While sometimes I am embarrassed to admit that for some people it becomes a way to stay in contact at least once a year, I always try to encapsulate the theme of that year and some of the highlights of that year. In 2015, the quote on there reflecting some of the pain and passion of my entire life, "we don't walk away but when we're holding onto something precious, we run." They represent my dad getting into running, Kiana doing longer races and without exception everyone of those pictures were days we saw friends and family, people we loved.

But I've stepped up my game in ways I'm more proud of than anyone else. This month I'm at 5 races with two more to go. The first one, Run for the Water, that I had helped promote to Austin residents for a good cause but I went to training runs with the group and listened to stories about their first run and I was proud to run next to some and on the same course as them. This was the day after I had done a Spartan beast side and by side with my family.

The next weekend was a Spartan super in Sacramento with friends from the west coast with 2 of the 3 teammates that have been on my Spartan charity team 3 years in a row. The next one was with other friends from the west Coast in San Francisco's Golden Gate Park with Voices Against Brain Cancer. One of those was one of the first friends that had flown in shortly after the brain tumor story started, Nicole, and 5 years later she was doing her first 5k. There was a young man there running for his mom who had brain cancer and I sat and talked with her and the passion he ran with and the compassion he shared with the race organizer gave me a little faith and hope that perhaps someone with a brain tumor has a good opportunity of raising a child. I took first place in that race, keeping the streak alive of a win or a PR every month since June, longest streak of my life. Being part of that team was by far the bigger win. And that I've gotten to help on races from coast to coast is both not lost on me and beyond my wildest imagination.

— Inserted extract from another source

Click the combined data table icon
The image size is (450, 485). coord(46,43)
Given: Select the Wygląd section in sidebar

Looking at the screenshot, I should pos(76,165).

I came home for less than 48 hours before heading to Chattanooga for a race. Kiana had done two
10k's at this time, one trail one and one road one. She had won her age group in both of them so with those being her exes we went to go do a hybrid in Tennessee. On a tougher course with mud, she started ramping it up in the second half because she started to pass two little boys and they didn't want to let her so she ramped it up and literally left them in the mud. Someone who received my holiday card said she's growing up so quick she's going to be breaking hearts soon. I reminded them she's going to be a nun and I hope this race is the indicator that she's not going to chase boys but pass them. But that wasn't even the highlight of the race, she was the first 10k female finisher. Let me phrase that again. She beat every girl out there at 8 years of age doing a 10k. It was a small race but she got hugged pretty tight at the end. There were some cool pictures of us at the finish line together... My favorite part was that we were stuck step in step. The camera focused on something in the background but I like to believe it's because we were moving so fast we could only be blurry.

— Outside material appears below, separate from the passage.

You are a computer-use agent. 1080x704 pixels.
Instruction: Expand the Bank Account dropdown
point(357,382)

And I came home and tried to catch up on sleep and holiday cards and time with friends. I signed up for a trail 25k where I was in the lead but ended up taking a serious spill in the mud but stuck around to cheer and hug. It was a day where I had nothing planned other than to work on the relationships I want to keep and it turns out it was worth it. Sometimes focus, honesty, patience and willingness are hard but I'm still a runner and I want to keep pace.

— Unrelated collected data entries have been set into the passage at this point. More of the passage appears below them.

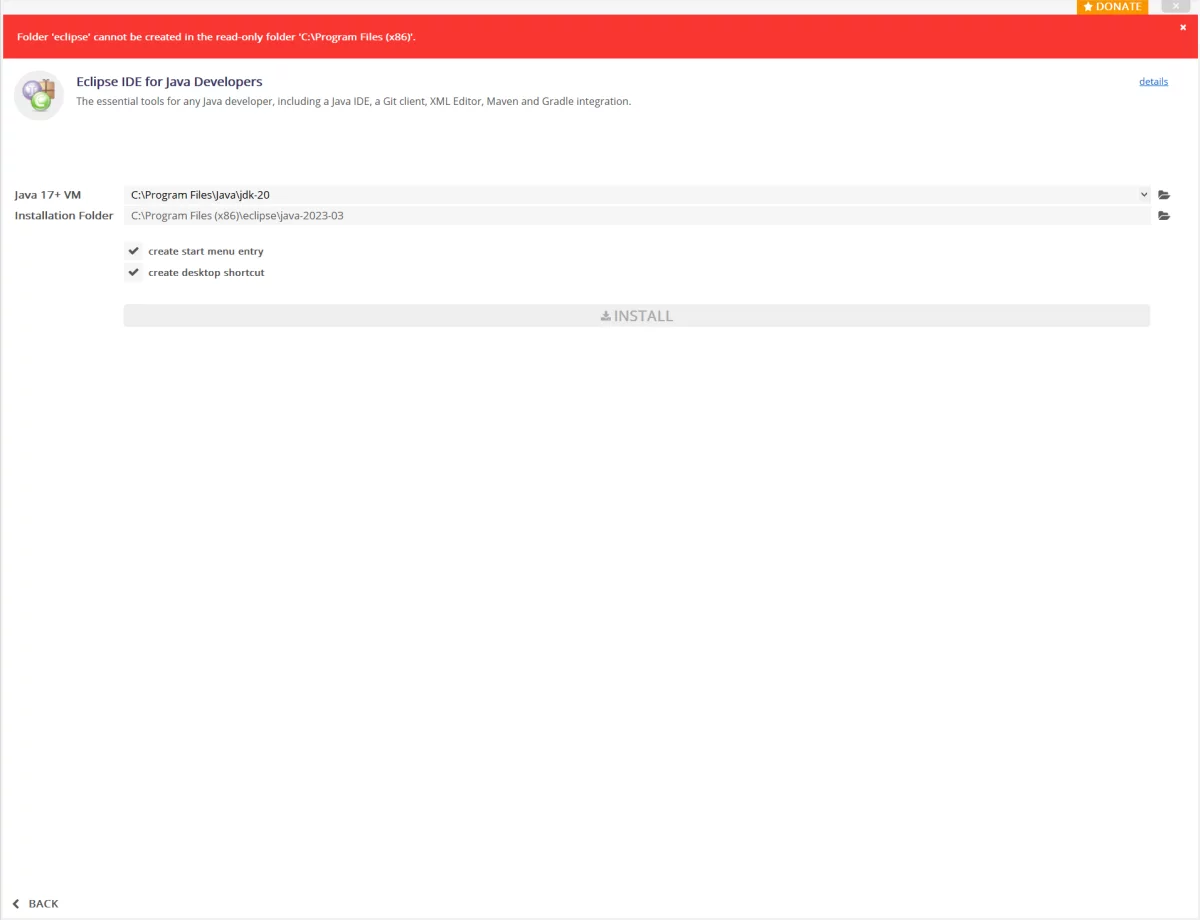The width and height of the screenshot is (1200, 920).
Task: Click the star icon on DONATE
Action: coord(1088,7)
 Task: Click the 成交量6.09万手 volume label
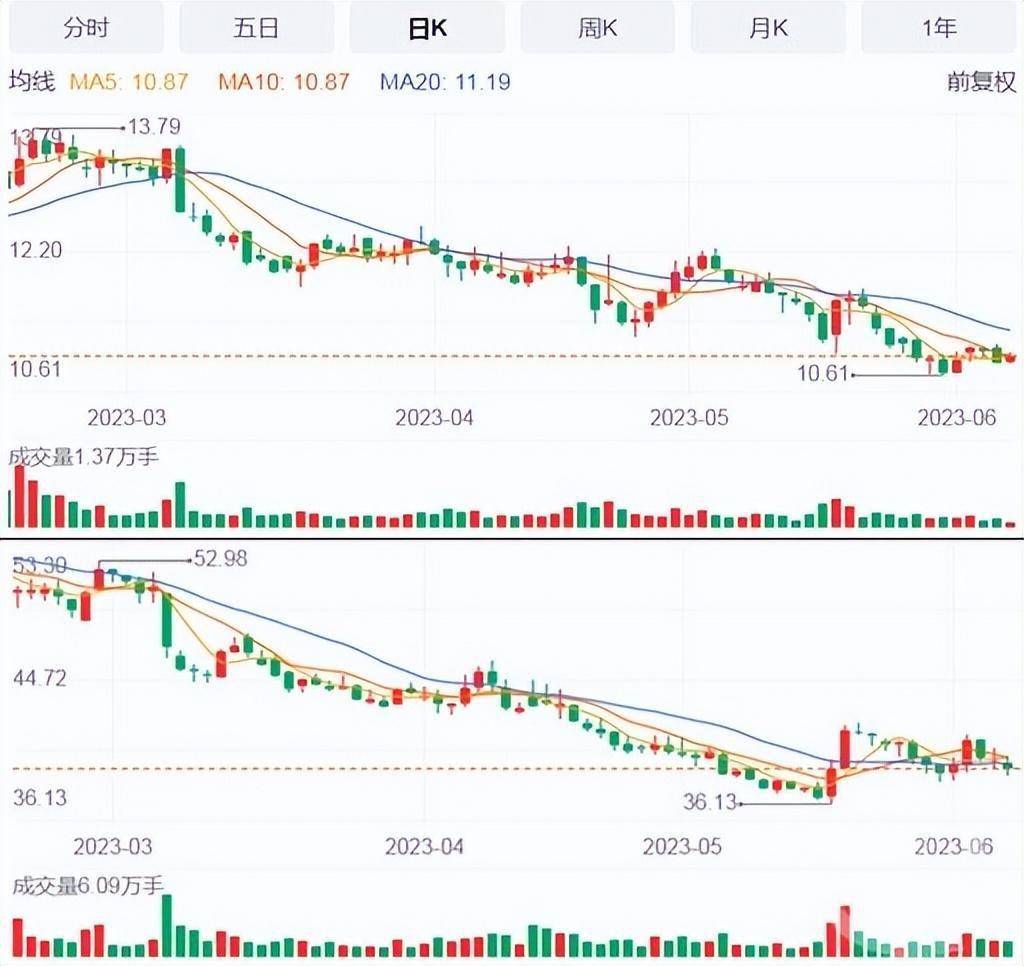(86, 885)
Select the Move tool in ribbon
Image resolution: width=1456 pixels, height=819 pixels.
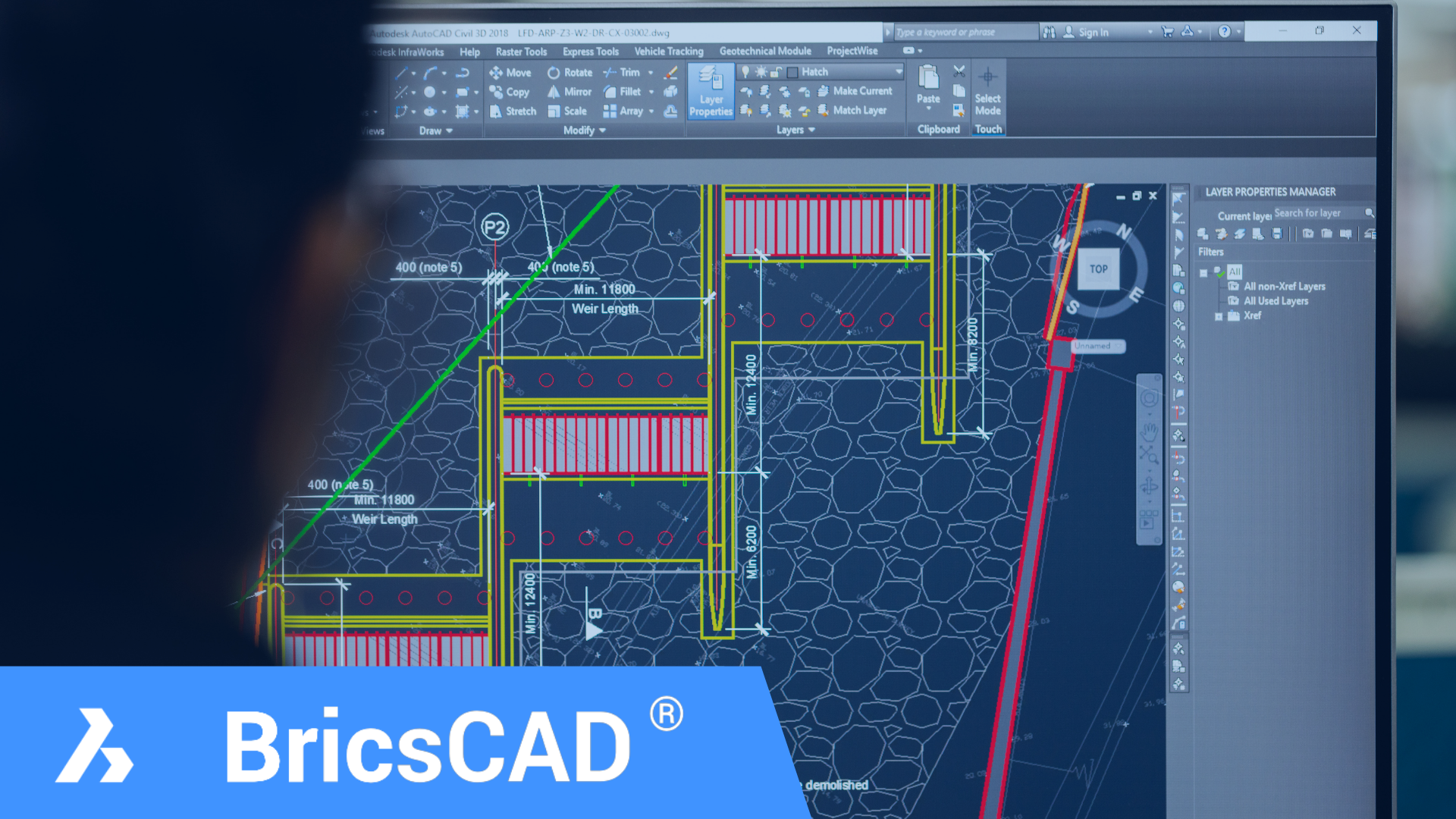512,72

So there are two more races left in November which will make for a grand total of 7... anyone find one nearby on Saturday and I'll be tempted to make it 8 ;). Thanksgiving is my favorite holiday, appropriately enough the first one I did a stroller race was the Turkey Trot. Despite having ran 4 longer ones, Kiana wanted one more race in the stroller. We did a practice one of 4 miles (first time she'd been in the stroller since January and I honestly have no idea how I ever ran a marathon with that much less won one). We got 2nd once in the stroller division and 1st three times. She's gotten bigger since then and I am not in stroller shape but thought we'd finish where we started in Austin on Thanksgiving. She'll be doing the kid's k and for the first time ever my parents are joining me for the race, 4 generations. No matter how it goes well, that's the last stroller race and this one, this one's just for the run of it. Black Friday there likely will be a clearance sale on a used stroller (medals, child and batteries not included. )
And the last one on Saturday will be the beer mile cause it's a charity race and I get affectionate when I'm drunk. It might be the right idea when worried about brain scan results. Then I'm about 10 days out till the MRI. People ask me how I feel and that's really irrelevant. Even here almost two years exactly since the last seizure, I know that I felt fine moments before each one. One of the people who I helped organize the young and strong events with passed away from breast cancer last week and I keep looking at pictures from an event about a year ago where 4 of us went out to watch a Cowboys game... 2 had a better prognosis than me, 1 had a worse one but 2 of the 4 cancer have passed away since then, half of us. Did I mention this was the young and strong group and that I was the oldest of the group? There's no easy way to reconcile that and believe that life is fair or just or always sensical.